Reader Question on Workers Comp Investing
When we receive any article/newsletter reader questions, I usually attempt to include the article in an upcoming weekly newsletter. A short emailed question on Workers Comp investments caught my eye.
Can you recommend any Workers Comp Investments?
This question came in last week. I had thought this was a question that was not really applicable -direct investment in Workers Comp. With my background as a ChFC, I could not ignore the question. Let us look at two ways; one obvious and one not so apparent.

Direct Investing – Not So Easy
In 2018, there were many private equity companies that were looking to invest in workers comp ancillary companies. I cannot mention their names due to NDAs. Private equity groups are usually closed-ended – meaning that one cannot directly invest in those companies.
According to Investopedia
Based on the predicted strength of the financial services industry due to an expected increase in interest rates, the insurance sector is poised for growth in the coming years. Mutual fund investments targeting financial services and insurance companies are the simplest way to take advantage of a potential rise in the industry. The most popular mutual funds focused on insurance sector companies include the Fidelity Select Insurance Portfolio, the T. Rowe Price Financial Services Fund, and the John Hancock Financial Industries Fund.
This good article from July 2022 reflected an upcoming rise in interest rates over the long haul which benefits carriers greatly.

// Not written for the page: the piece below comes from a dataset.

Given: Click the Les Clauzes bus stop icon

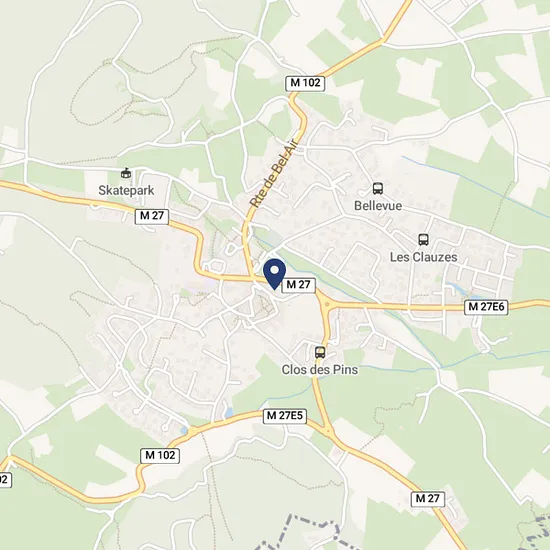Looking at the screenshot, I should tap(423, 240).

The most active investment areas were not carriers Ancillary service companies had the most investment activity over the last two decades. Ancillary investment companies include Medicare Set Asides, Physical Therapy (PT), PBM’s, etc.
Business Owner – Workers Comp Investing = Policy + Safety Program
Workers Comp investing from a different angle comes from an old article I wrote in 2011 on workers comp policy as a zero-sum investment. A Workers Comp policy may not seem like a good Workers Comp investment until an uninsured employer has an accident. J&L receives a call at least quarterly from an employer that decided to “go bare” with insurance and now has a claim.

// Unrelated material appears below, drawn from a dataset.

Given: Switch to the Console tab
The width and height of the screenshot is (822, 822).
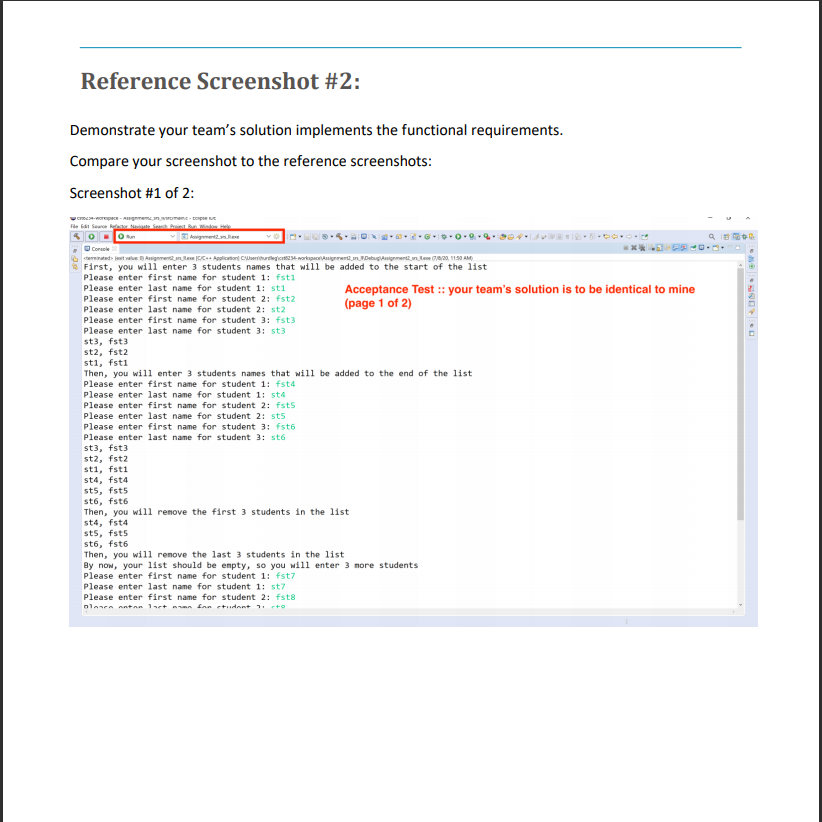Looking at the screenshot, I should click(x=98, y=249).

The cost of paying a claim out-of-pocket including fines can be daunting. I have sat through three mediations where the client-employer had to pony up large amounts of money. One area that stings comes from not having a fee schedule for the medical bills = ouch!
The most obvious great Workers Comp investment that pays the highest return (of sorts) is a great safety program, or in many cases – any type of safety program. Workplace safety seems to go through many cycles of concern/little concern.
With incredibly high interest rates, safety may be on the back burner presently. A safety program may not look like workers comp investing until the accident happens and the claim is filed.